(Stored items)
★ ★ ★ ★ ★ ★ ★
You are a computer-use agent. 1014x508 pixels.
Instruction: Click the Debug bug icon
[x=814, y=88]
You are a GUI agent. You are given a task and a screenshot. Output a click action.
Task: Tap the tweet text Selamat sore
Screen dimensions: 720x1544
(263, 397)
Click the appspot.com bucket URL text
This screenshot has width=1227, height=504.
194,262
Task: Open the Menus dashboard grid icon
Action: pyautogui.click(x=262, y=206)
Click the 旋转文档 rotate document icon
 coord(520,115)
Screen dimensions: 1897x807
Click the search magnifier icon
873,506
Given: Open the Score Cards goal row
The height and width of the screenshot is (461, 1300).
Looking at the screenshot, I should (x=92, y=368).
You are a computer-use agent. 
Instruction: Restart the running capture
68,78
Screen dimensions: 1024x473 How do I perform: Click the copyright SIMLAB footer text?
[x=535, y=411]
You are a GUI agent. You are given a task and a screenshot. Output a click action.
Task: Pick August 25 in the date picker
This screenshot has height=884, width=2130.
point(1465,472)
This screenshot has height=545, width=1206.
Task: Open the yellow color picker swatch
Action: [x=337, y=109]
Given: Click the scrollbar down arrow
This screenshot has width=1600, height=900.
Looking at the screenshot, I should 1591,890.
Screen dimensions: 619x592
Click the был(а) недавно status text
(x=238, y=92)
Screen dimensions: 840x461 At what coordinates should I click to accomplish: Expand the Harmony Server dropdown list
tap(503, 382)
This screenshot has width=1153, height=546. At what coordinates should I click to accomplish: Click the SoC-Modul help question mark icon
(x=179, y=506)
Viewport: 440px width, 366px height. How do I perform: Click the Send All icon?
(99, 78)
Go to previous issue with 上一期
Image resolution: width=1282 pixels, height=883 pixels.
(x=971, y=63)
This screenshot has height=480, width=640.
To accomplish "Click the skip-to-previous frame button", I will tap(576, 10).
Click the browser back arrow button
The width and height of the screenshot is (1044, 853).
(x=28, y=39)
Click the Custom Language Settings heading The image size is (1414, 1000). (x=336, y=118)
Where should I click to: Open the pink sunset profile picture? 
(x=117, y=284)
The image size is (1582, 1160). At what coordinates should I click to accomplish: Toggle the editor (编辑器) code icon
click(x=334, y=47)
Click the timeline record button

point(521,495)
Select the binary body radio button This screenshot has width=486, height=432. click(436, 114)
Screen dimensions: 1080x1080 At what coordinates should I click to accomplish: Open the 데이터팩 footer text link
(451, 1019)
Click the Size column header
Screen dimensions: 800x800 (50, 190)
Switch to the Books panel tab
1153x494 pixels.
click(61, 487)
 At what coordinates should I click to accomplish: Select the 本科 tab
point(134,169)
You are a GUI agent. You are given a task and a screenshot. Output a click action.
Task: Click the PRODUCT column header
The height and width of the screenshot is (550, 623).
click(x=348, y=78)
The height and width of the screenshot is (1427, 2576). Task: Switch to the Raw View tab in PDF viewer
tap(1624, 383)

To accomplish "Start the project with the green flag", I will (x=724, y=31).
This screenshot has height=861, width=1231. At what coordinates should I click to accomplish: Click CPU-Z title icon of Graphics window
★ ★ ★ ★ ★ ★ ★
Problem to solve
Lines containing the word "computer": copy every one of them from the records above.

Solution
You are a computer-use agent. 1014x508 pixels.
You are a computer-use agent. 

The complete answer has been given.